Knowing that was my reaction, I know that I am going to be filled with emotion on Friday when I celebrate the day I welcomed my sons into this world….and therefore plan to stay home and protect myself and my mental health….and enjoy the moments with my kids.
Ironically I have to add this info to the twins who just had a birthday...they were born Feb. 19 and weighed about 4lbs. They were due April 3rd. Where is the irony??? Cameron and Cole were born on Feb. 26th (one week later than the girls) and were due April 9th (one week later than the girls due date) and Cameron weighed 4lbs 1.5 oz. Bizarre eh!!!

And now back to the positives…the ups. I have discovered one of the reasons I am drawn to TTTS mom’s and the sites I visit….because I do make a difference and so do my boys and the story of their journey. A few months ago I connected with a woman in England named Tara through facebook. Her boys were not doing well, she was only about 22 weeks and had had the surgery but it was believed to not be a success. It looked like TTTS was reversing and it also looked like her donor, Noah, would not survive. When we first connected (she requested my friendship) I had no idea what to say to her or to her comments. She was blunt about how hard my life must have been and still is and that she didn’t know how she’d go on if and when she lost Noah. She didn’t understand my faith and didn’t really believe in God. She felt that He couldn’t be great if he allowed these things to happen to us.
I explained how my faith grew because it HAD to. That I had to believe that Cole was in God’s arms, that he was at peace and that I would see him again. I told her that I knew Cole had kept Cameron safe and that I felt that Cole and God wanted me on this TTTS journey.
We continued to chat frequently and really connected. Last night we chatted on facebook and she told me that she plans to name her donor, her little baby who needed the help of my angel, Noah Cole.

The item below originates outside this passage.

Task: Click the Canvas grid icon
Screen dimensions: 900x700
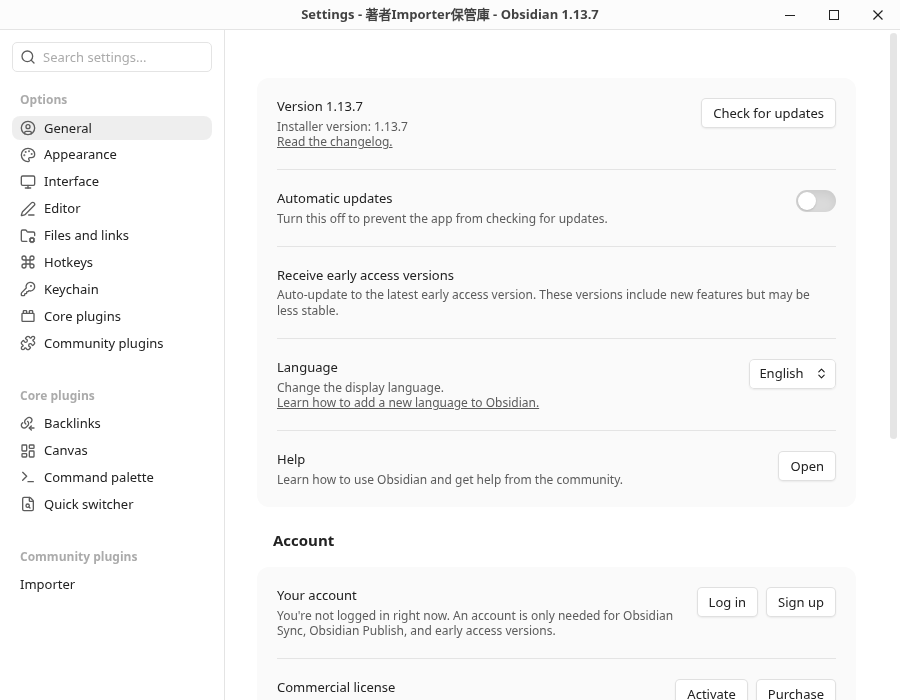Action: coord(28,451)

And yup, I cried, and I am crying now. And right now, at less than 29 weeks gestation, Noah and Jack are likely on their way to the world as Tara went into labour a few hours after she told me this heartwarming news about honoring my little angel.
And so that is why I am the TTTS mommy I am. I need to be there, I need to make a difference and I know my angel son does too…he has a purpose and a job too!!!

One last thing…a quote I found…
The true voyage of self discovery lies not in seeking new landscapes but in having new eyes. Marcel Post.